Some of the other areas that have changed to improve India’s economy includes government reduction of controls on foreign imports and exports, loosened controls on investments, and allowing higher limits for foreign direct investment in a few of the primary sectors. While India has experienced growth and economic improvements, fast tariff growth in agriculture, fisheries, and farming could pose challenges for foreign access to the country’s expanding market.
India’s GDP in 2010 was US$1.4 trillion, up 15.6 percent from 2009 and is expected to rise 11.77 percent in 2011 to US$1.59 trillion. Forecasts for 2015 predict India’s GDP to rise to US$2.41trillion, rising 10 percent per year between 2010 and 2015.
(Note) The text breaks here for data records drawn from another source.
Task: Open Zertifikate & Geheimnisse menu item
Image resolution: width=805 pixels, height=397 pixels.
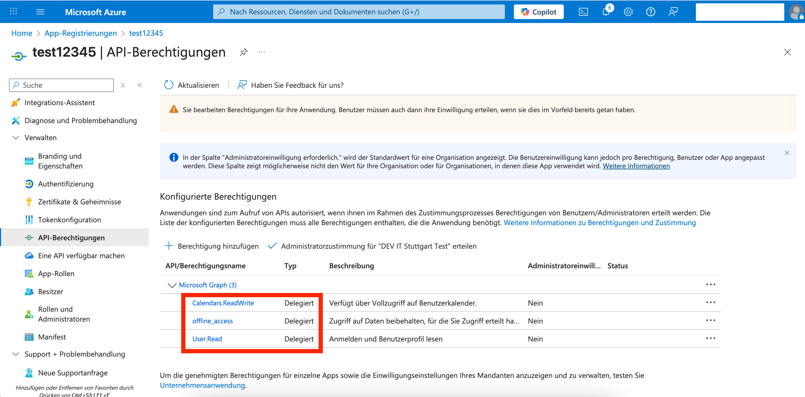Action: tap(79, 202)
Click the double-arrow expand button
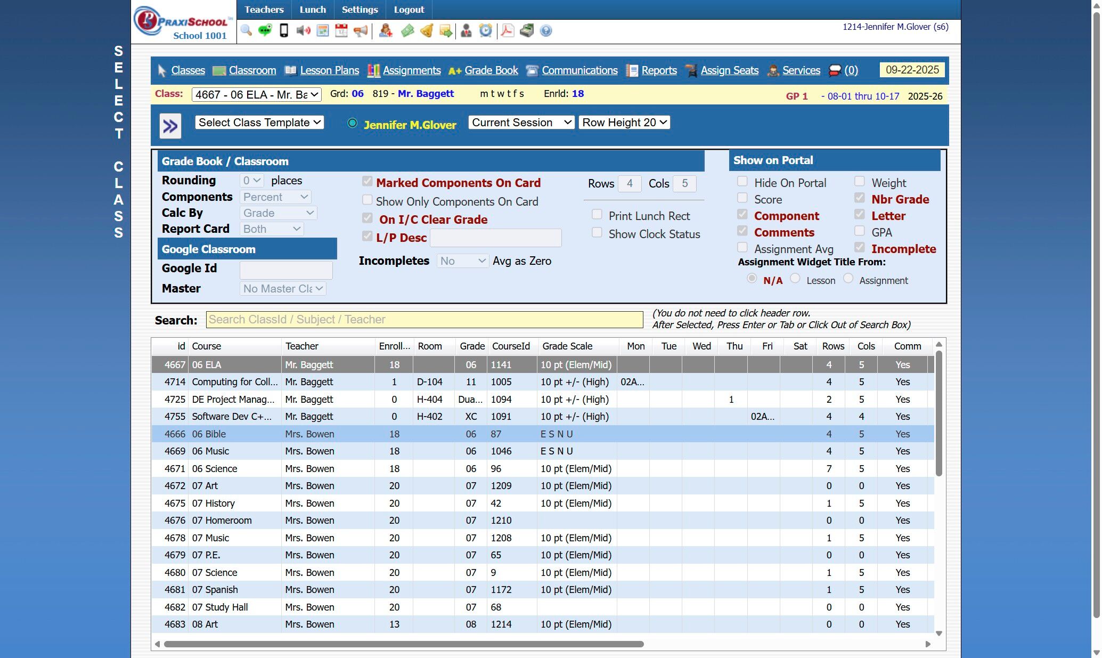Screen dimensions: 1102x658 pyautogui.click(x=170, y=126)
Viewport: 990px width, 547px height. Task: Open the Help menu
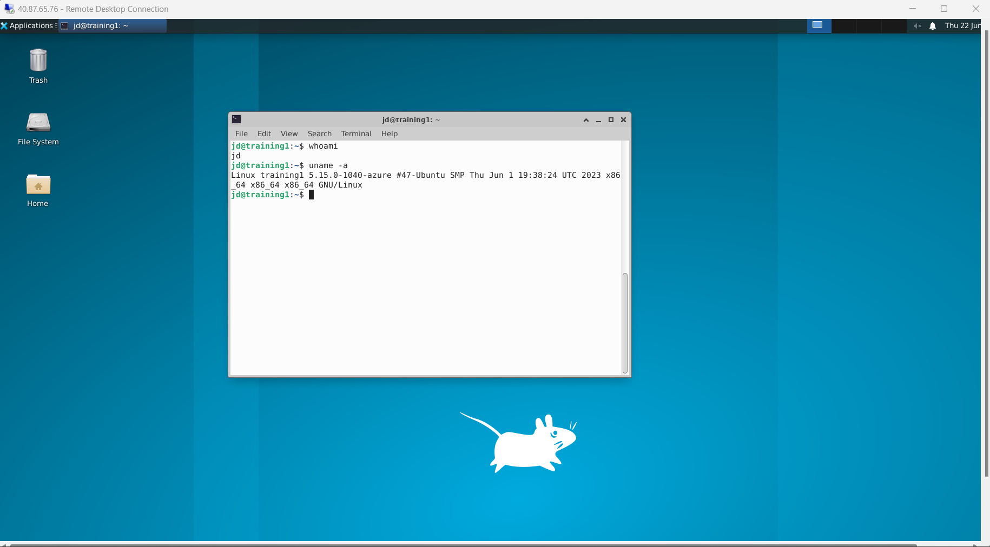(x=389, y=134)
India’s population as of 2010 was 1.215 billion increasing 1.41 percent from 2009 and is expected to rise 1.38 percent to 1.232 billion in 2011. Forecasts for 2015 predict that India’s population will rise to 1.299 billion, growing about 1.5 percent per year between 2010 and 2015.
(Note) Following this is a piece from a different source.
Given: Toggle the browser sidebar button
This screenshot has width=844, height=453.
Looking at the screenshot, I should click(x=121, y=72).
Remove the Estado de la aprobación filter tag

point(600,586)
Since 2010, India’s unemployment rate is around 10 percent and rising inflation rates have officials concerned. While the country is diverse, with good employment opportunities, it still faces major challenges in its population. For instance, 25 percent of the population live in poverty, and new births are occurring at an alarming rate - making India's population tough to control.
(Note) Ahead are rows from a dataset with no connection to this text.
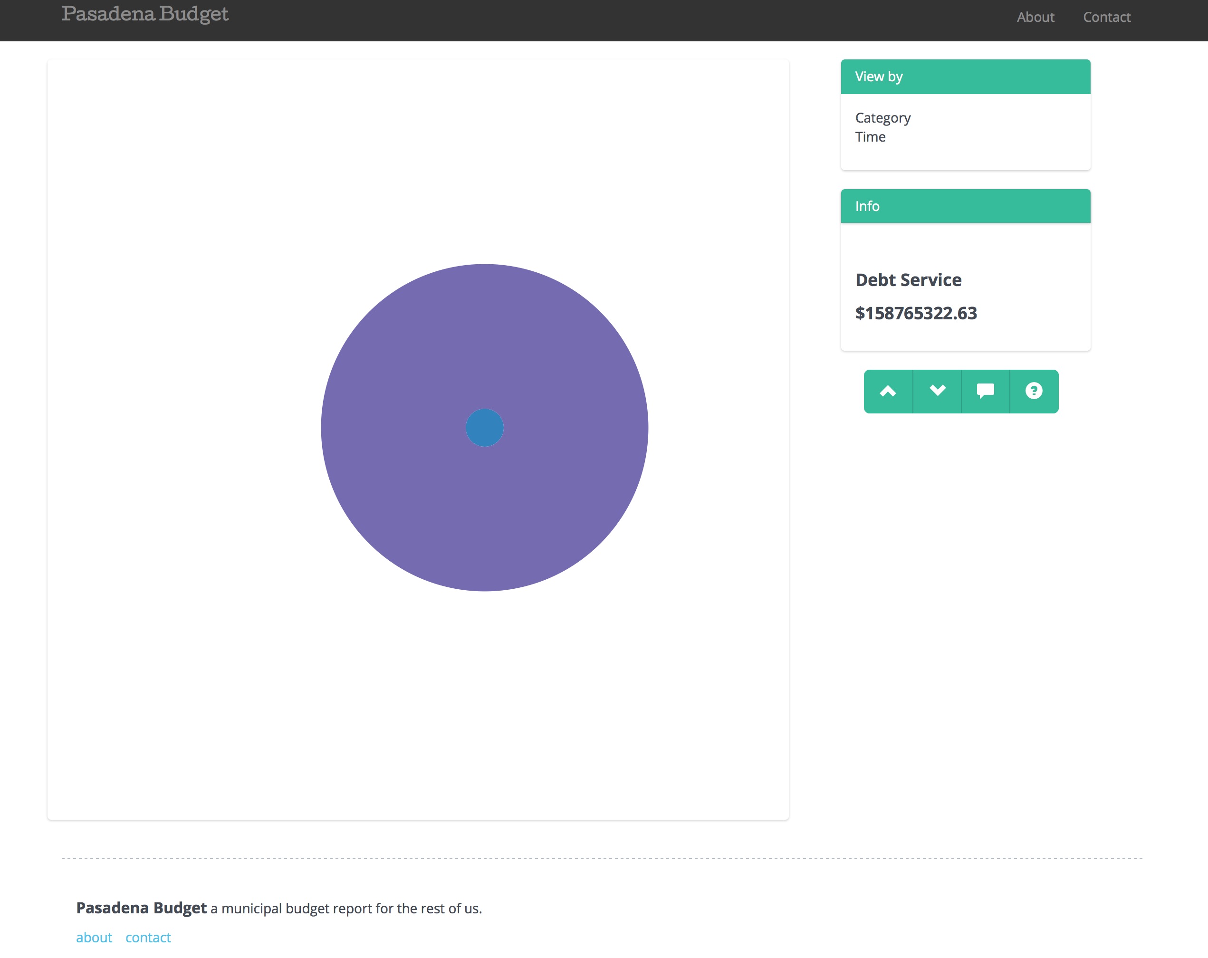Click the $158765322.63 amount text
The image size is (1208, 958).
(916, 313)
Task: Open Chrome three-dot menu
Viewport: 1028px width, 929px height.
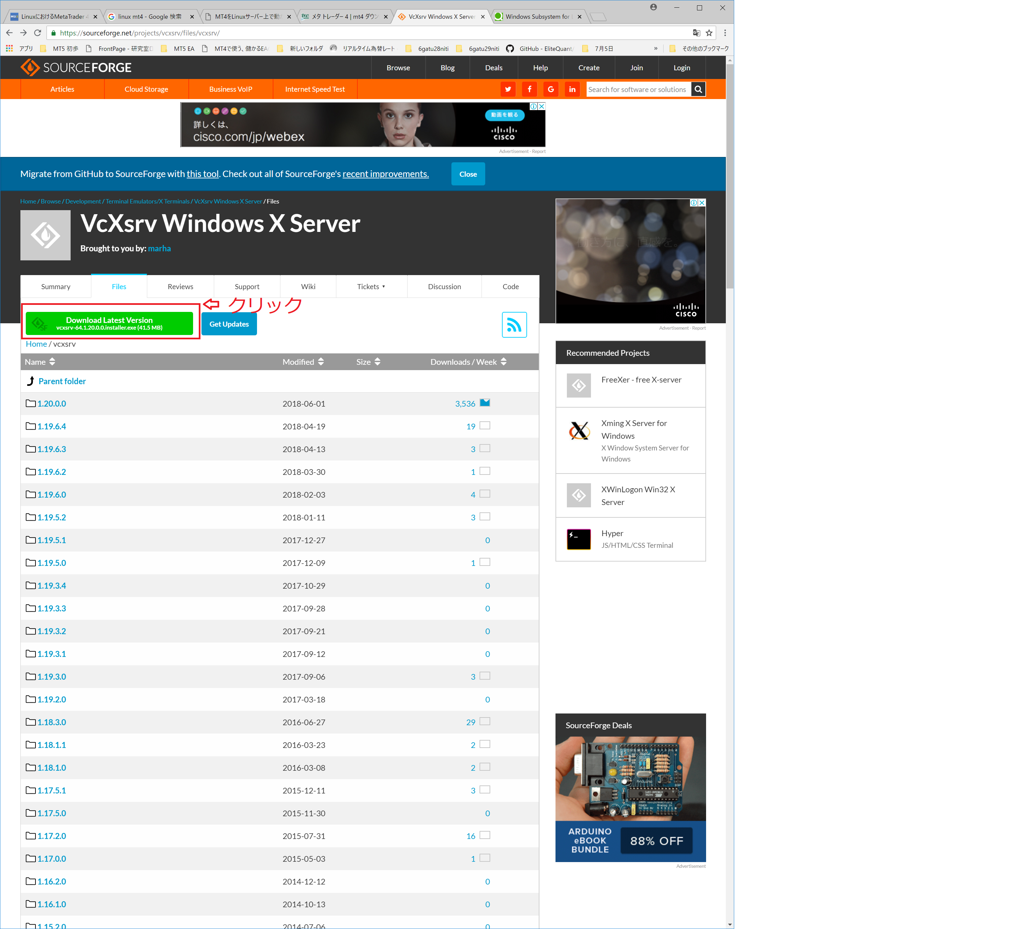Action: (x=725, y=33)
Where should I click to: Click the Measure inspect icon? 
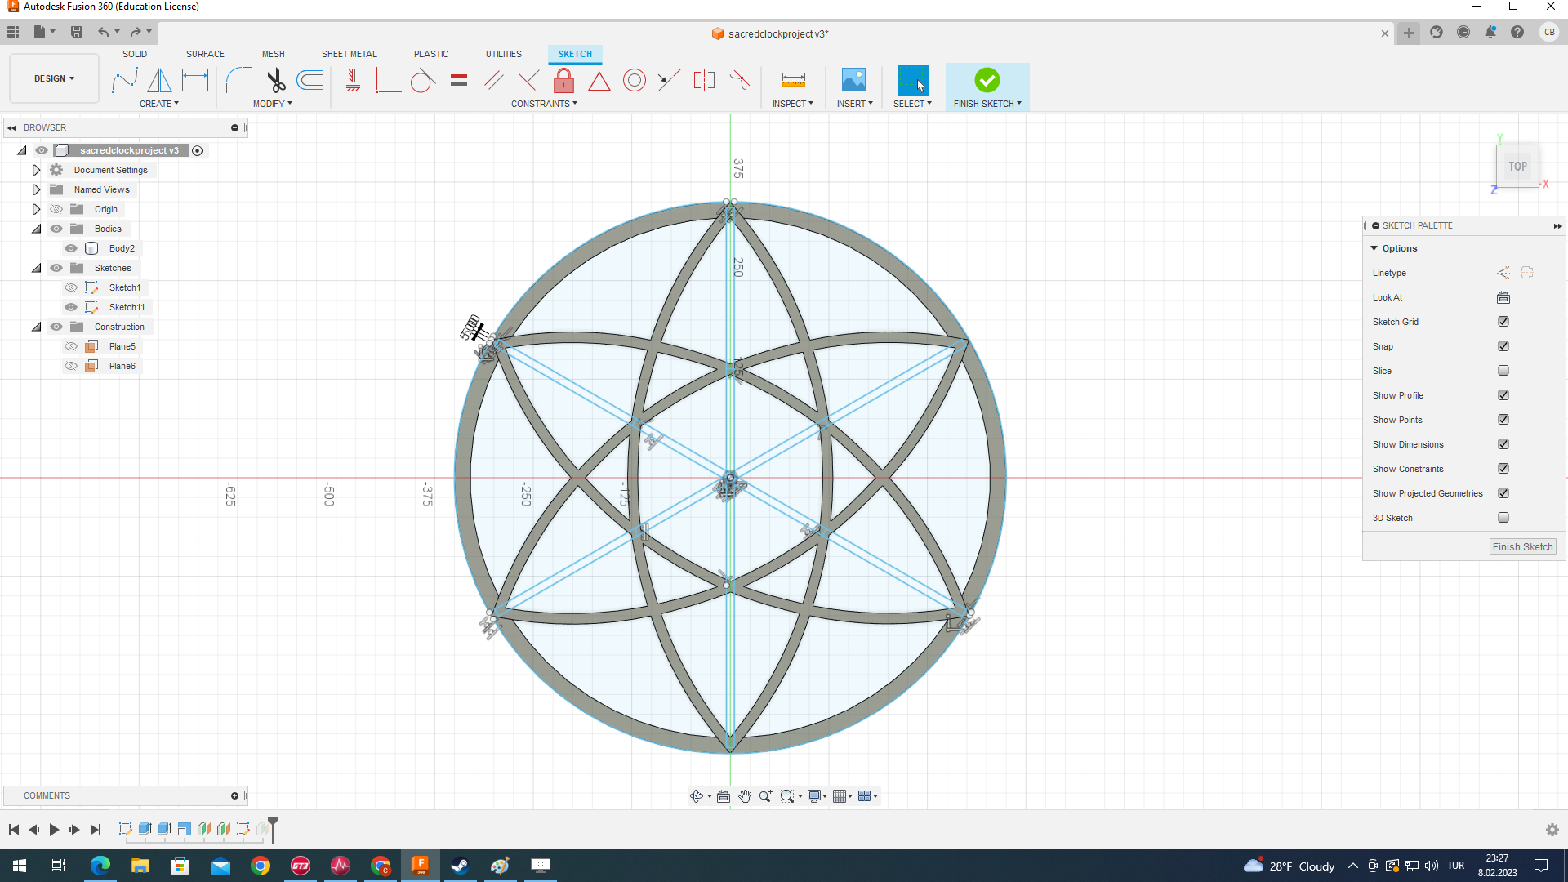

India’s inflation rate in 2010 was 8.608 percent, down 42.48 percent from 2009 and is expected to decrease 33.95 percent to 5.69 percent in 2011. Forecasts for 2015 predict India’s inflation rate will decrease to 4 percent.
India’s current account balance in 2010 was US$ -44.093 billion, increasing 23.61 percent from the previous year and is expected to rise 13.08 percent to US$-49.86 billion in 2011. Forecasts for 2015 predict India’s current account balance to increase to US$ -53.488 billion.